On Trading and Aptitude

I know there are many younger readers of this letter. I’m not a quant. I took Calculus BC in HS and one stats class in college (although I do want to take more math online — I’m not advocating ignorance). Many of you are very strong in math. There’s a perception that options are about graduate degree stochastic calculus and differential equations. There are research-oriented jobs for which this is true. These jobs require raw mental horsepower and lots of training to tackle technical problems.

On the trading side, don’t get discouraged by academic notation in option papers. Here reasoning and numeracy are the pen and hammer. The tools of the trade. I should add for college students looking to get into trading coding is now table stakes. You need to have something to give in exchange for learning. The business is harder than ever, fetching lunch is not enough. (I know what you are thinking.

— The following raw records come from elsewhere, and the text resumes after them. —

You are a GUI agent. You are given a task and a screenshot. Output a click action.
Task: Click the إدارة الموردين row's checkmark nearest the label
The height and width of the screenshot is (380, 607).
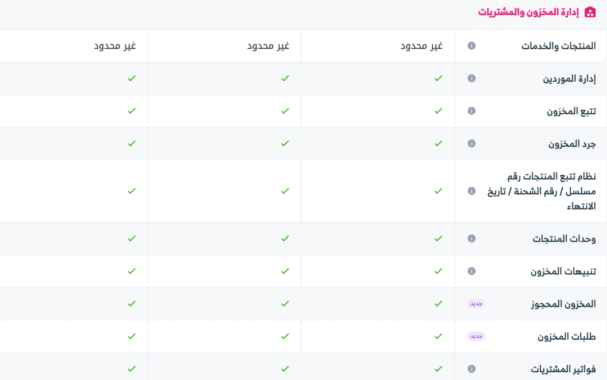tap(438, 78)
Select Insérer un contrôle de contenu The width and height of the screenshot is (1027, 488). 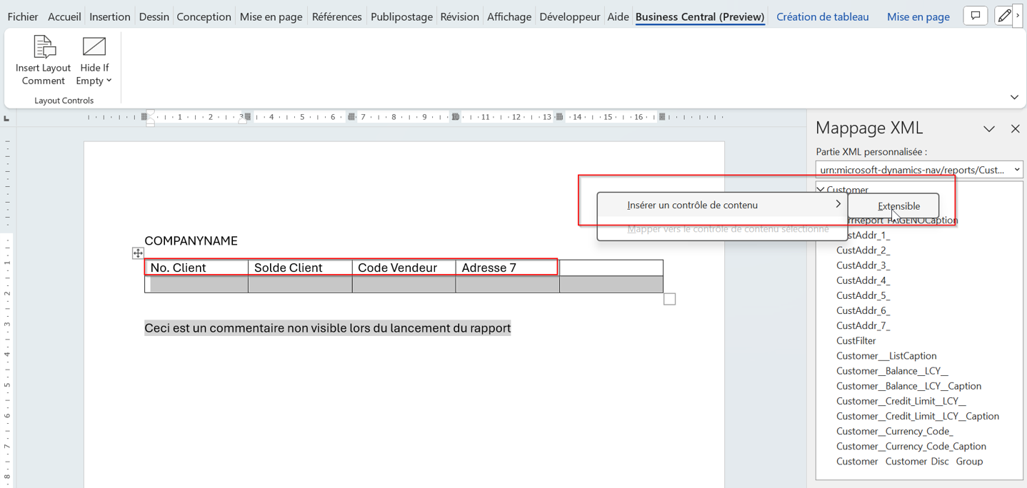tap(692, 205)
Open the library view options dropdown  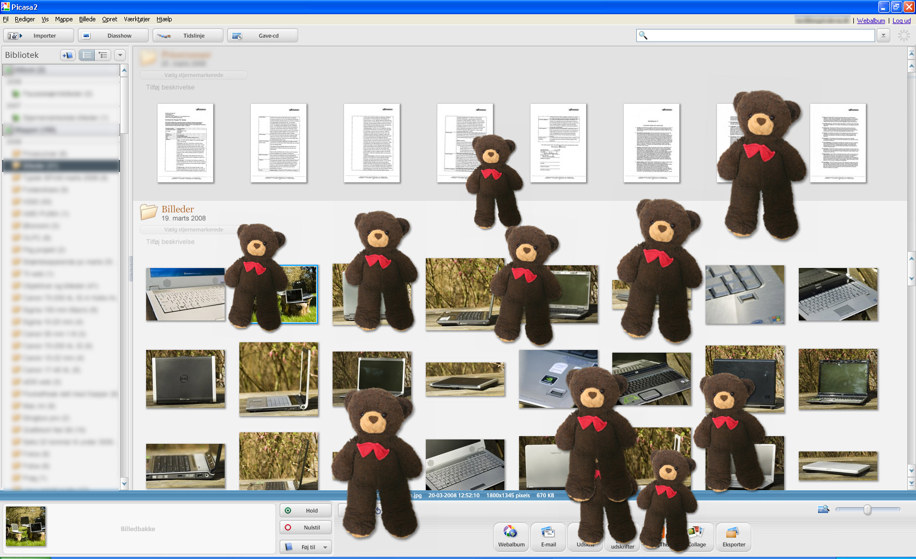coord(120,55)

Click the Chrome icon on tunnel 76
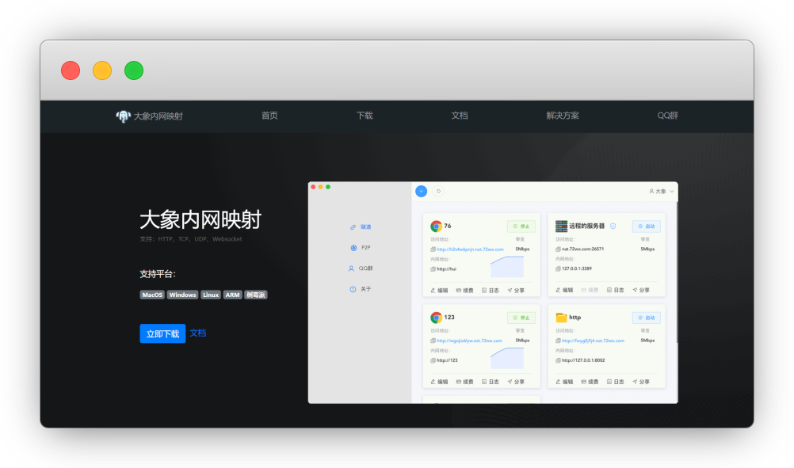click(436, 226)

Every generation in trading always thinks “if I was just born 10 years earlier it would have been so much easier to rake in the bucks”. It’s as stupid as a 300 lb lineman who wishes he could have come up in a time when linemen only weighed 250. He’s committing a time travel fallacy where he gets to go to the past with knowledge of recent innovations in diet, drugs, and exercise). Continuing on. The ability to code is also self-reliance. My own ability is very limited and I’m sure a junior will look at me the way I used to look at older traders who struggled with Excel. Circle of life.

Perhaps more so than the pure quant roles, in trading there’s a lot of room for grit. The analogy is as simple as the fact that most poker players are not quants, but there’s no doubting their discipline, endurance, ability to focus, number-sense, and logic skills. Your liberal arts (and no economics and business degrees are not science) degree is not a life sentence in ops.

(To be clear, this is not an affront to ops…my wife went that way. In fact, there is a whole conversation to be had about why a career in ops can be a more lucrative route. But it’s a parallel route and if a person wants to trade and take risk, anything else will feel like they failed even if objective standards might say otherwise).

On the other hand, tying this all back to the Parable of the Talents essay — trading is not for everyone. It’s not even for many. You can do anything, except for what you can’t do.